[Start of section]

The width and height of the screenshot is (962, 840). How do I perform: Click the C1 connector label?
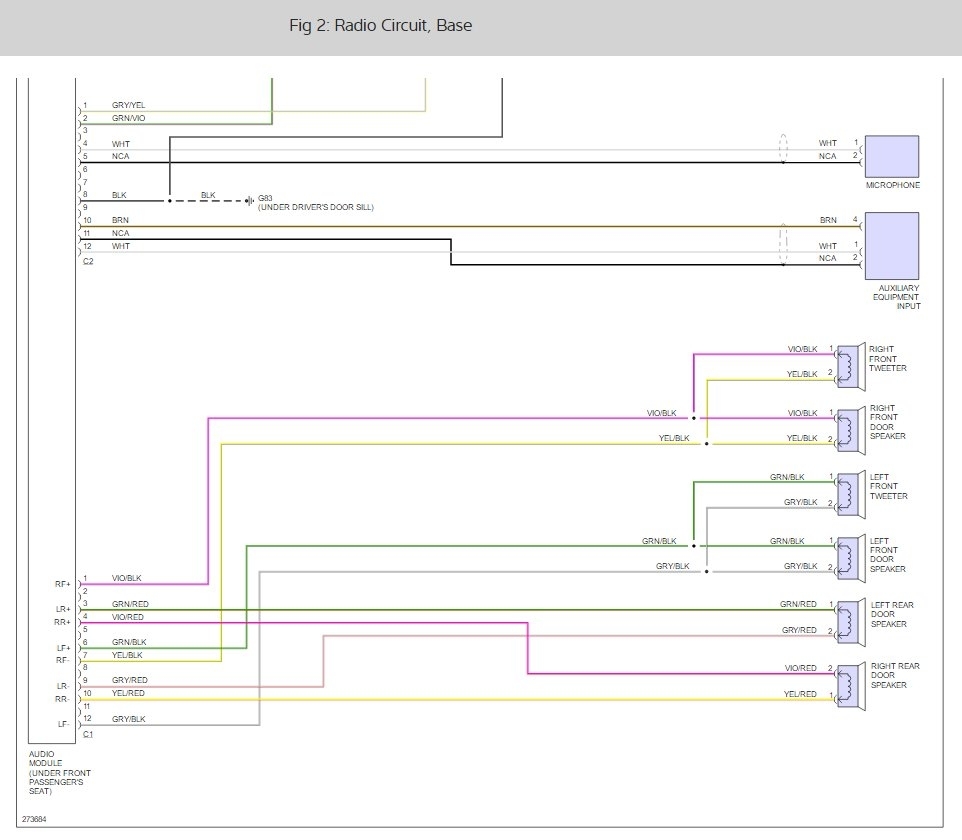[x=88, y=735]
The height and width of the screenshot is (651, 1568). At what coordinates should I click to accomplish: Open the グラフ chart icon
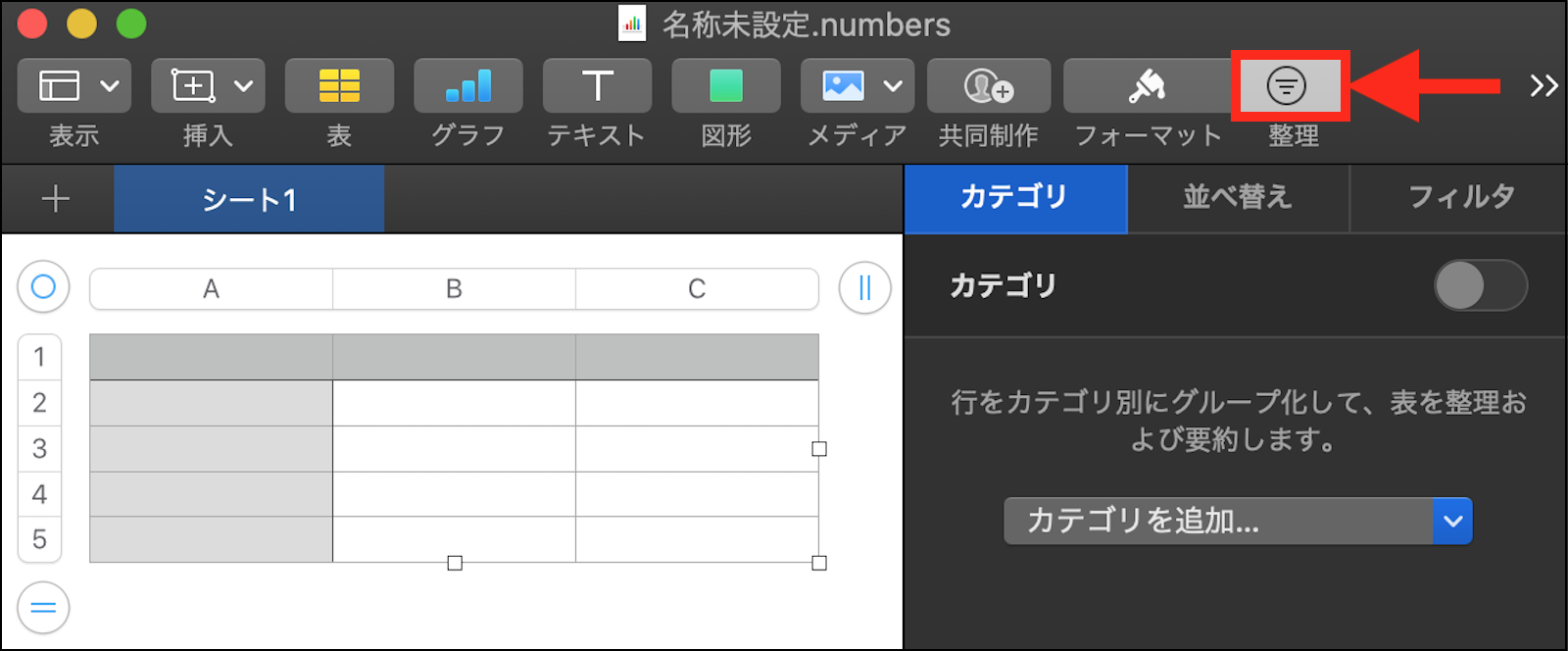[467, 86]
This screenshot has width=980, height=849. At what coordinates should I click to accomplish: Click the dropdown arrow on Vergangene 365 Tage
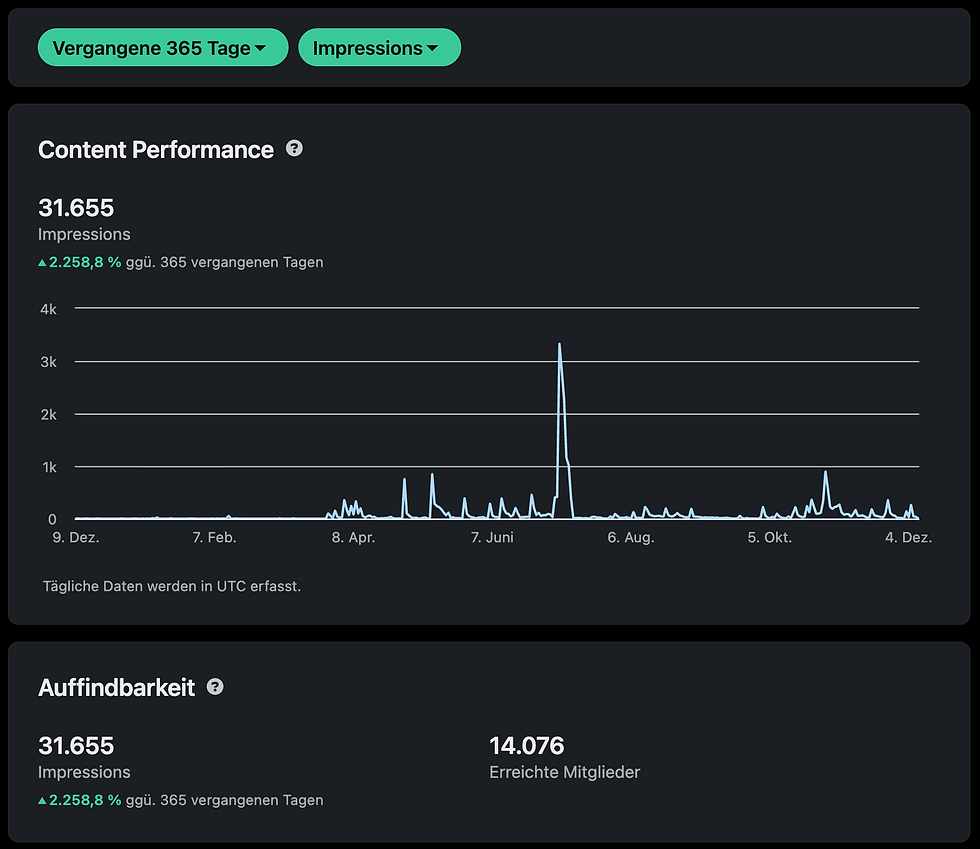(262, 46)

[End of section]

Repeat each line above exactly. The pictures stay out.

### [Task solution]
The width and height of the screenshot is (962, 840). How do I perform: Click the C1 connector label?
[x=88, y=735]
The height and width of the screenshot is (651, 1568). At what coordinates should I click to accomplish: Open the グラフ chart icon
[467, 86]
This screenshot has width=980, height=849. At what coordinates should I click to accomplish: Click the dropdown arrow on Vergangene 365 Tage
(262, 46)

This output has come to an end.